Readers, this summer my husband, the little ‘in and I decided to ‘staycate’ in Ireland. We spent a lovely week in Galway and then the two of us went north for a wedding towards the end of July. It’s been a nice summer, but now my husband wants to go abroad later in the year. And while I’d love to, part of me couldn’t be bothered with the rigmarole. Believe it or not, it has nothing to do with flying with our five year old daughter – she’s more sensible than the two of us combined – but rather the worry about bringing the wheelchair with us.
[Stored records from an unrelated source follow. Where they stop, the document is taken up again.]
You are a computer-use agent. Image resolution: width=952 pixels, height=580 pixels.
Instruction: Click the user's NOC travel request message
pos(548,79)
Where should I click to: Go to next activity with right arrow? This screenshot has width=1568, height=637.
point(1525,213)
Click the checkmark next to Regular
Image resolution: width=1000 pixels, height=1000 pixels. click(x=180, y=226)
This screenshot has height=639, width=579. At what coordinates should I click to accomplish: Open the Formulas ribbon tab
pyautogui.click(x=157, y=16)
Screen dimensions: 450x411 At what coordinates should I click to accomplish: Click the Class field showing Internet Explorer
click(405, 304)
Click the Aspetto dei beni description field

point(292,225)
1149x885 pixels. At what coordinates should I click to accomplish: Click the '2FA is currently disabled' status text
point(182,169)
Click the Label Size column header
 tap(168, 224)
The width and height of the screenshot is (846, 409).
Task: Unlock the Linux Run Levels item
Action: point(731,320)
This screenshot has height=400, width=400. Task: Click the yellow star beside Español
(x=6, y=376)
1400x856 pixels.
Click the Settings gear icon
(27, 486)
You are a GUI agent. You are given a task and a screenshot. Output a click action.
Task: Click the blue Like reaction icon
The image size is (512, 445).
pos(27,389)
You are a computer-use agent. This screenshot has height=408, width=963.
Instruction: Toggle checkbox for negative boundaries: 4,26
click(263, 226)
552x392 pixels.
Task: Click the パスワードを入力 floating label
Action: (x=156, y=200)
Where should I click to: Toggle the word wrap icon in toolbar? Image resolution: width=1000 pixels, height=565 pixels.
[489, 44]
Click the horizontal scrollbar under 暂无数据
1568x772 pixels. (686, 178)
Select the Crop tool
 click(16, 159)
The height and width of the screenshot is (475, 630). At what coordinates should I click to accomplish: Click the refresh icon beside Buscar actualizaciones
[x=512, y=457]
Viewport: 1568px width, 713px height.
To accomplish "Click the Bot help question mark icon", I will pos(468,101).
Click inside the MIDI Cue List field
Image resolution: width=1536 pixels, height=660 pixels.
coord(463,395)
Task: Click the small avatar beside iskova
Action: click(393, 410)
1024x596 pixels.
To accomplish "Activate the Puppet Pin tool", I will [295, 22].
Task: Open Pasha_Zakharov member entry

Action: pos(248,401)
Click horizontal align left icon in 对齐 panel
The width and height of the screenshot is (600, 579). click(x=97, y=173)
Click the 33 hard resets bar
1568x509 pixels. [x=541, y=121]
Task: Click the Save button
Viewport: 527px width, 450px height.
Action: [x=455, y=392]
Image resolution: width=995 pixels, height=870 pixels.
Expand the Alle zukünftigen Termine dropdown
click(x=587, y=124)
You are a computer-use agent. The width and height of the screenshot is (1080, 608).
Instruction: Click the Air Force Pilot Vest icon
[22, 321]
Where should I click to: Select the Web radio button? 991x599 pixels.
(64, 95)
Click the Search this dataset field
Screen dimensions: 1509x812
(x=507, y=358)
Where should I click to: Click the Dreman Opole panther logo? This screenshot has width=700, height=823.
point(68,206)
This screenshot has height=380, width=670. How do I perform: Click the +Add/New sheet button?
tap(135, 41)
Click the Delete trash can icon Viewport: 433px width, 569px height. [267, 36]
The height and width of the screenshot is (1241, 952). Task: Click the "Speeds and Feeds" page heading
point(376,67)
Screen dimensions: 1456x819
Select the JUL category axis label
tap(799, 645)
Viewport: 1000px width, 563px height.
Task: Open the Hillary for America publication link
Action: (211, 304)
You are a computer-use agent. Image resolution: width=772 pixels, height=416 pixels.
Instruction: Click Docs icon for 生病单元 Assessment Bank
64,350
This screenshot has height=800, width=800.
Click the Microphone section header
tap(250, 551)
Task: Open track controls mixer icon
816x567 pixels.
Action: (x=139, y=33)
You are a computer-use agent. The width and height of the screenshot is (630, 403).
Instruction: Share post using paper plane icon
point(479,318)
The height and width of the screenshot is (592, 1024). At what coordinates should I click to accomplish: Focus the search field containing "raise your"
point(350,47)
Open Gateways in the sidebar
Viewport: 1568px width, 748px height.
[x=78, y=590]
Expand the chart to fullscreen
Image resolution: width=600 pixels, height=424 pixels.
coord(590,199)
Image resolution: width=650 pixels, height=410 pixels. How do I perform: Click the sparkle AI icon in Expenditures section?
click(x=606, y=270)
Don’t bring the wheelchair, we’ve been told before. Rent one instead. Well that’s all well and good, but the truth is I like my wheelchair. I’m used to it, I personally don’t think it’s overly bulky or heavy (125kg),and it means in the airport I can take my time, if I check in early. Admittedly, however, I’ve only brought it once, when we went to Salou in 2015.
This was with Ryanair.
I am not exaggerating when I say I rang their customer service a thousand times to give the specifications of the wheelchair – the weight, make, dimensions and the fact that it had a dry-cell battery. Oh, and the fact that the back folded down. And it was, after all the phone-calls and emails, a hassle-free experience.
I have an Invacare Kite. The same wheelchair as my friend Dani McGovern.
Dani was in my house last Wednesday. She’d called over with her husband John and son Logan and we chatted about how excited she was about little Logan’s first time on the plane (they were going to Birmingham for the weekend with her sister, her brother and their kids). They’d only been away as a couple in Lanzarote a few months before so they had no reason to believe there’d be any issues this time either.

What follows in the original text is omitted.